Patients in this study had a vague understanding of the concept of infection and differences between bacteria and viruses. This finding has been reported in other patient-centered studies13-15 regarding respiratory infections and is likely due to inadequate or contradictory information imparted by the medical community through individual physician-specific communications and from the medical system as a whole. In contrast, physicians in the study uniformly noted a viral cause of most cases of bronchitis but often qualified the statements with concern of not knowing which individuals might have bacterial infections and the lack of tools to distinguish between viral and bacterial etiologies.
Further complicating this paradigm of conflict and confusion regarding viral and bacterial causes, patients consistently thought that not treating acute bronchitis with antibiotics would lead to prolonged, worsening, and potentially life-threatening illness. There is a lack of understanding among patients that acute bronchitis often results in a cough lasting longer than 2 weeks, and this may contribute to the misconception that prolonged duration of illness is evidence of more serious infection.
One cannot separate these 2 themes—confusion regarding etiology and miscommunication about the clinical course of untreated illness—from the decision to treat and the role of antibiotics. From the patients’ perspective, without antibiotics they would not get better. Compounding this belief is the patients’ urgent desire for symptom relief. Physicians reported significant internal conflict regarding treatment, characterized by a recognition that antibiotics were of little value, a universal assumption that patients expected antibiotics, a desire for patient satisfaction, perceived pressures from employers, and a fear of “missing” a more serious disease or making a mistake (from the desire to heal and the fear of medicolegal actions). These complex and conflicting perceptions, emotions, and cognitions are illustrated in Figure 2.

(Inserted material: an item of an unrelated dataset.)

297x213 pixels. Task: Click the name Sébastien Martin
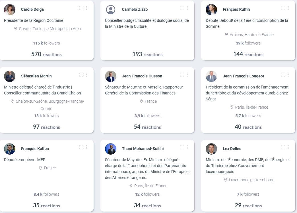tap(36, 76)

Over the past several decades, medical and lay traditions have evolved to imply that productive coughs with green-yellow sputum or colds with green-yellow nasal discharge represent bacterial infections or something that requires an antibiotic.4,5,16,17 Randomized clinical trials have not shown that treatment with antibiotics leads to significantly improved clinical outcomes.1-3,5 In a study of 1398 children, Vinson and Lutz reported that parental expectation of an antibiotic was second only to the presence of rales in increasing the likelihood of the diagnosis of bronchitis.18 With little in history or examination to distinguish between viral and bacterial infections and the fear of “missing something,” the presence or absence of yellow-green nasal secretions and sputum have become the “key” questions in our medical history. This has created a medical tradition that falsely implies to patients a different illness or outcome from those without secretion production or clear discharge. Is it any surprise that patients expect antibiotics?
In evaluating the generalizability of this study, potential biases and limitations of qualitative studies should be considered. First, the creation of this explanatory model was designed to generate ideas and hypotheses, not to test them. Second, the views represented were from a single medical specialty in one geographic area and based on physicians’ and patients’ subjective perceptions. Nevertheless, the goal of such a study was to provide a theoretical model of communication between patient and physician that generates questions for further exploration and areas for potential intervention.